EU to give east Jerusalem to Palestinians: report

Israel slams move to divde holy city for both nations


An irate Israel slammed the European Union on Tuesday for the group's planned proposal to call for east Jerusalem to be named the capital of a future Palestinian state, dividing what Tel Aviv labels its "eternal capital."

The official proposal is set to be put forward by EU foreign ministers on Dec.7 when they will call for Jerusalem to be divided to serve as capitals for both Israel and Palestine, Israel's Haaretz reported, citing a copy of the draft document it obtained.

The document is also said to "imply" that the EU will recognize a unilateral Palestinian declaration of statehood, a move which the Palesitnian Authority said last month they would seek from the United Nations.

The draft seeks to offer a solution one of the core obstacles to peace and although changes favorable to Israel were made there is reportedly "no chance" of preventing the EU from proposing the division of Jerusalem.

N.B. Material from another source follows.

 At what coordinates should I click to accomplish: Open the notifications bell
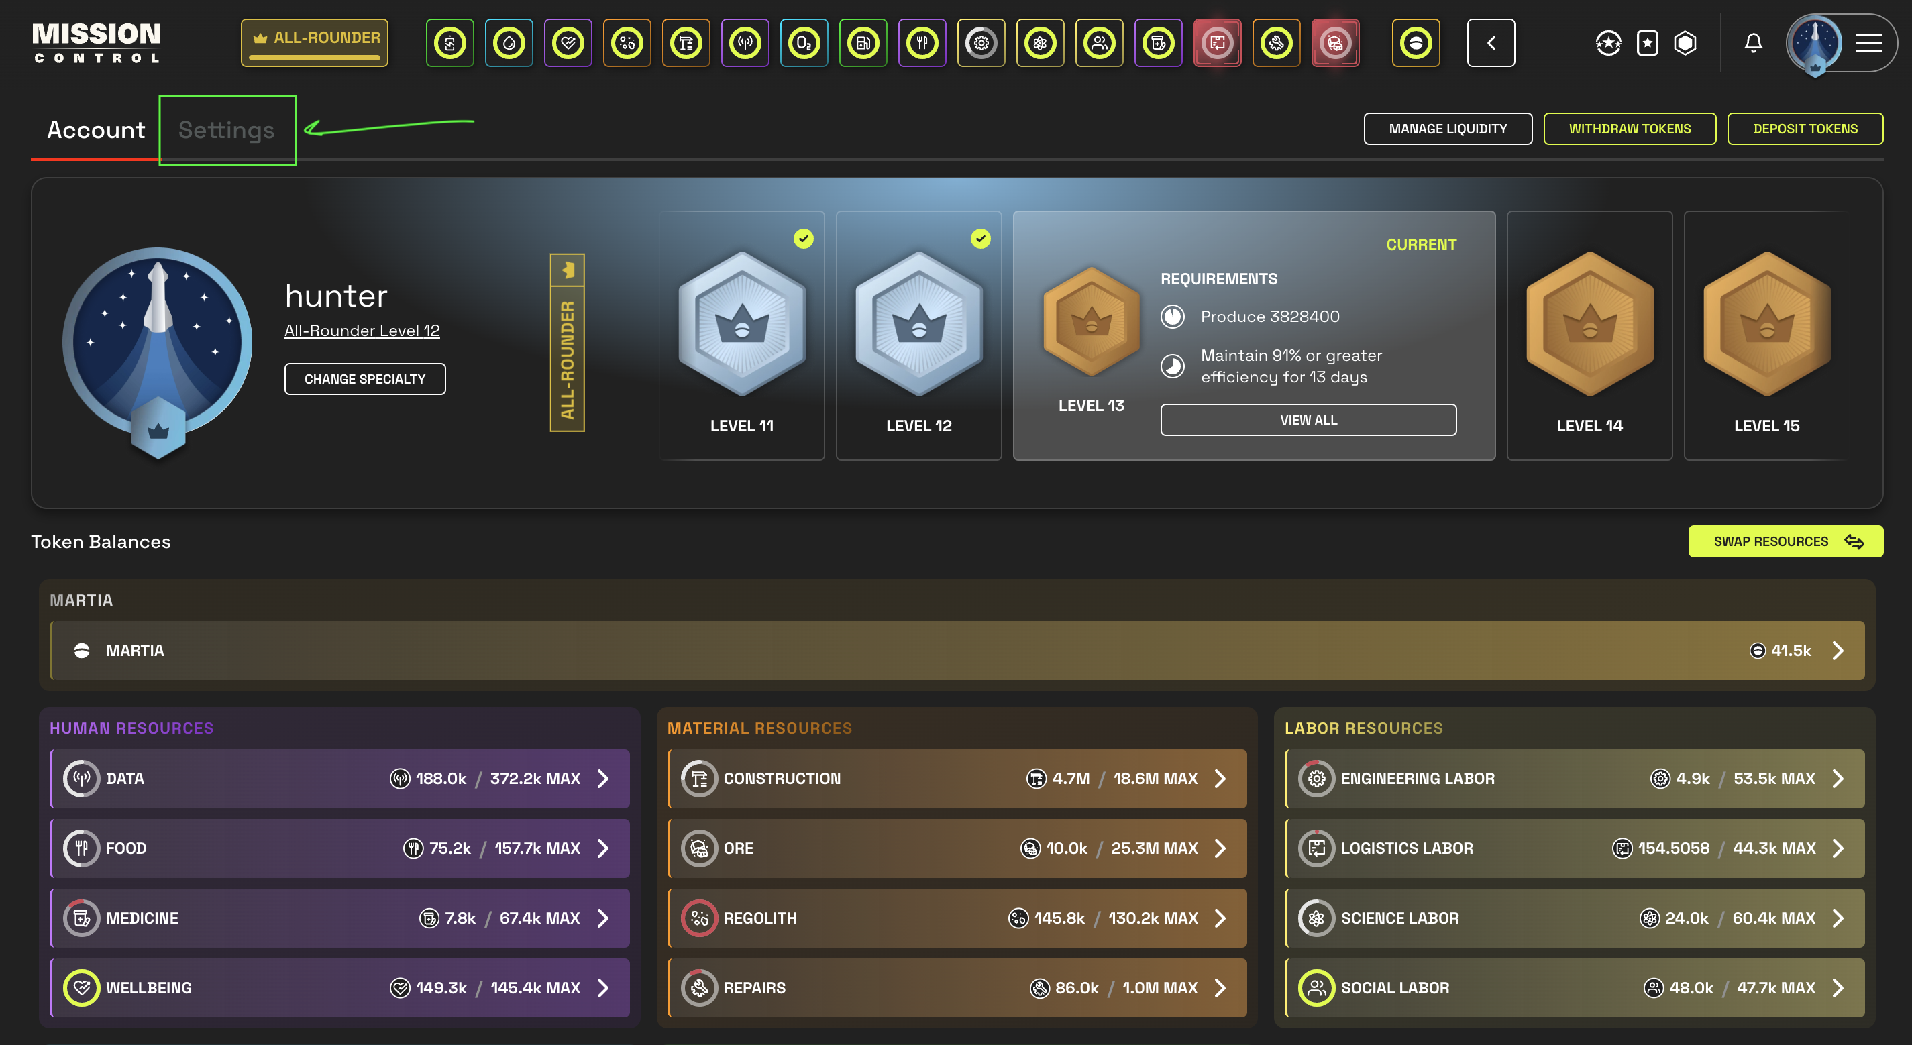(x=1752, y=43)
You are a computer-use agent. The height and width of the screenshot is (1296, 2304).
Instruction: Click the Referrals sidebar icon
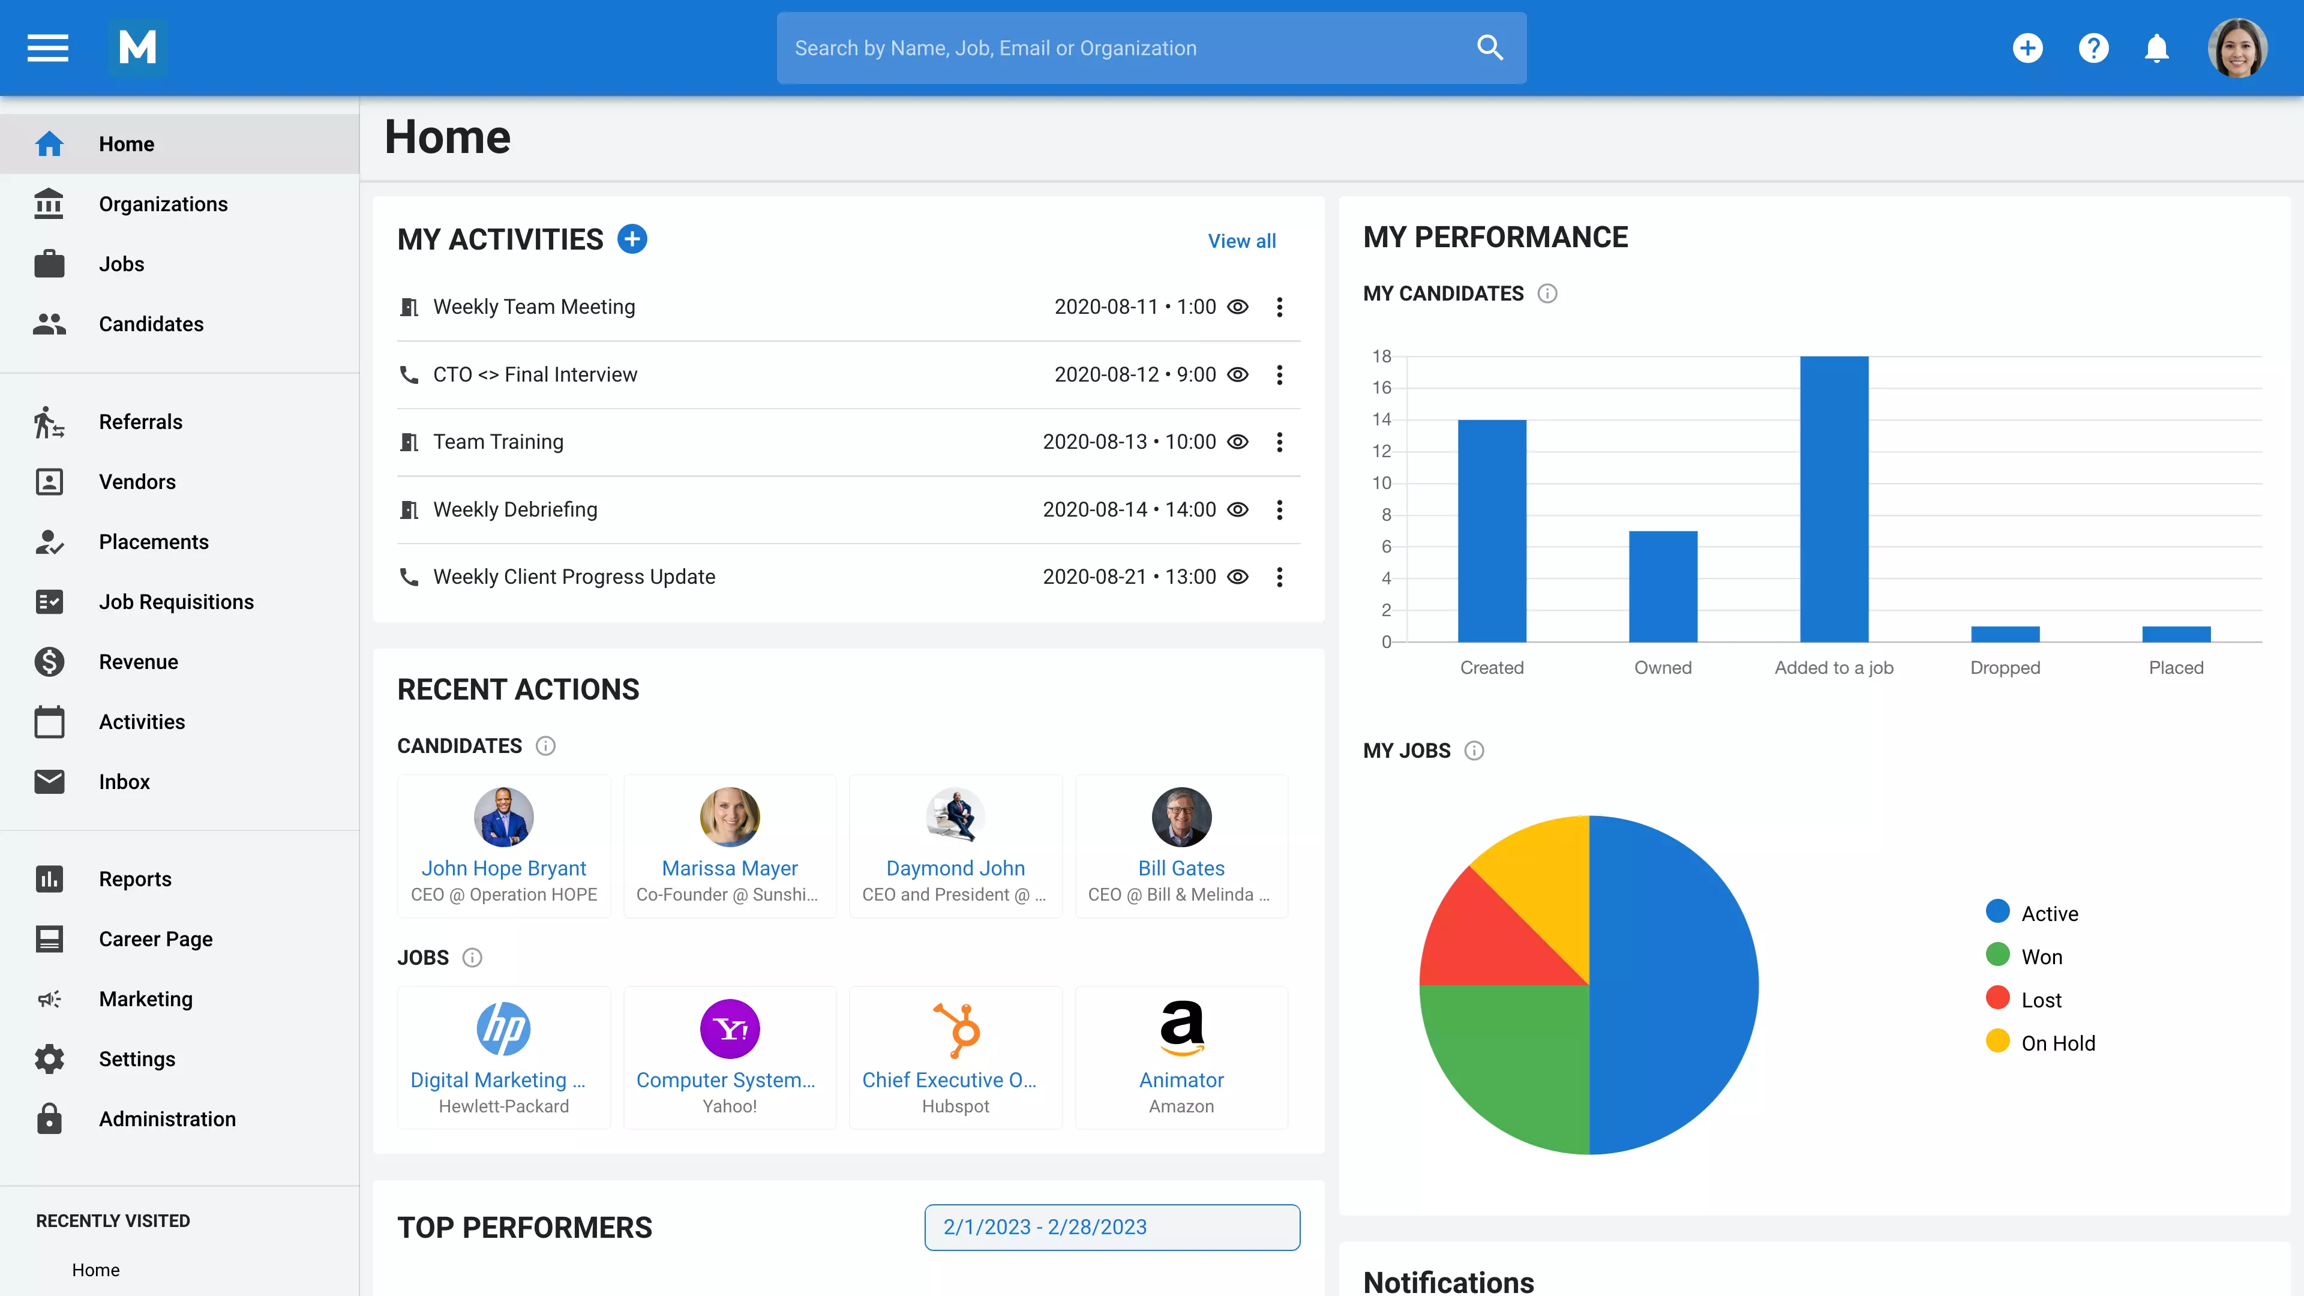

The Europeans hope the draft will help encourage the Palestinians to return to the negotiating table amid a tense row over Israel's continued and defiant settlement building, often seen as land grabbing, in both the West Bank and Jerusalem.

The draft calls on "all parties to refrain from provocative actions" and stating the EU Council "has never recognized the annexation of East Jerusalem. If there is to be a genuine peace, a way must be found to resolve the status of Jerusalem as capital of two states."

The draft states a goal of establishing "an independent, democratic, contiguous and viable state of Palestine, comprising the West Bank and Gaza and with East Jerusalem as its capital."

The document also rejects changes made by Israel to the 1967 borders and said the EU would "be able, at the appropriate time, to recognize a Palestinian state."

The paper reported that Israel was outraged by the document and had already launched a diplomatic campaign to keep it from being endorsed but added that "diplomats close to the EU deliberations believe it is almost inevitable."

"The process being led by Sweden [EU presidency] harms the European Union's ability to take part as a significant mediator in the political process between Israel and the Palestinians," Israel's Foreign Ministry said.

Haaretz quoted senior Foreign Ministry officials as saying that Sweden is taking "an explicitly anti-Israel" line and therefore rendered Europe "irrelevant" to the peace process.